L'amaca

L'orrido elettorale è una categoria antica, di manifesti e gadgets ridicoli i giornali fanno incetta da molti lustri, e fin dai tempi del "Votantonio" di Totò la vanità (e dunque la fragilità) del candidato è un classico del costume politico nazionale. Ma si trattava, sempre, di incidenti dovuti a goffaggine o ignoranza, del tutto preterintenzionali. Cioè: non lo facevano apposta. Oggi colpisce l'orgogliosa intenzionalità con la quale alcuni candidati (in genere giovani, sia detto fuor di polemica) adoperano l'allusione triviale o la battuta pacchiana, per esempio il tizio che si candida solo perché di cognome fa Pilu e dunque può scippare a Laqualunque lo slogan "Pilu per tutti", o quello che scrive a caratteri cubitali "scopiamo" sul suo manifesto, e di sotto, molto in piccolo, chiarisce che si tratta di scopare via la vecchia politica.

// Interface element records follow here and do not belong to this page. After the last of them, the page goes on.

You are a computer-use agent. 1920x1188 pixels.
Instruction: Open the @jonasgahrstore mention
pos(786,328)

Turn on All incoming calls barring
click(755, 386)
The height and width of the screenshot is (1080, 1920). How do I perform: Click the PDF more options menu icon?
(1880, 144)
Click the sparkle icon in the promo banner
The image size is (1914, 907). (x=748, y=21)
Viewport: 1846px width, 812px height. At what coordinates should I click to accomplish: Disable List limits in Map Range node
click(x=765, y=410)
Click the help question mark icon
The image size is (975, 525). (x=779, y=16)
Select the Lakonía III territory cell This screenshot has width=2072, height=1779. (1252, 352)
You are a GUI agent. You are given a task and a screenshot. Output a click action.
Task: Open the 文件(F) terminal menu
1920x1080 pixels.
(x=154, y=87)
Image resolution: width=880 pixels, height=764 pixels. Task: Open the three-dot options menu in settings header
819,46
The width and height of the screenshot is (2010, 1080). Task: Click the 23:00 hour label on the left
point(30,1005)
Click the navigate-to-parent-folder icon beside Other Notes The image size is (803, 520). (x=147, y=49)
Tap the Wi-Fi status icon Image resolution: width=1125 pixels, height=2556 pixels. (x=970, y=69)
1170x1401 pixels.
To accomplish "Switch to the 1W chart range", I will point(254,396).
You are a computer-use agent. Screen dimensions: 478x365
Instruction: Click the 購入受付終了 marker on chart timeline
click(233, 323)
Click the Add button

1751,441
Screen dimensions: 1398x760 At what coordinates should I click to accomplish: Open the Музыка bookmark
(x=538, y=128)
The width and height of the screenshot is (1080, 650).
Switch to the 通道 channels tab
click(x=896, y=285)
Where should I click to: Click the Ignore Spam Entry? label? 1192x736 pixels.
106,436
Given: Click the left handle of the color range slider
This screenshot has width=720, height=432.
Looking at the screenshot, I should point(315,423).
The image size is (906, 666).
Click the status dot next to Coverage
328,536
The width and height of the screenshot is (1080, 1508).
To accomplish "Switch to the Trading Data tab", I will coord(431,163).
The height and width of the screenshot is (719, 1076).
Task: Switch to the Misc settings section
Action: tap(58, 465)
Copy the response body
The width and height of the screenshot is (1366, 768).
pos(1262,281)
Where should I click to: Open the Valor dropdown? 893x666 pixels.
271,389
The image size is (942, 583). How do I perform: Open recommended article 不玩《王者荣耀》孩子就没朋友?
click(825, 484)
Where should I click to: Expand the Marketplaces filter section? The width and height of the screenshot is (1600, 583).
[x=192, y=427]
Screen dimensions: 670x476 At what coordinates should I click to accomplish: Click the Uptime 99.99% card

Chi pensa che l'Italia è sempre la stessa probabilmente non ha tutti i torti, ma dimentica di dire che prima se ne vergognava, oggi impugna tutte o quasi le sue menomazioni civili e culturali con ridente sollievo. Il successo di Berlusconi non ha niente di arcano o di inspiegabile, molti italiani gli sono grati per avere innescato un irresistibile processo di autoassoluzione nazionale, se è il premier a pronunciare la battuta sconcia, e a fare le coma nelle foto ufficiali come un goliardo, anche il candidato Pilu si sente finalmente libero di scendere in campo.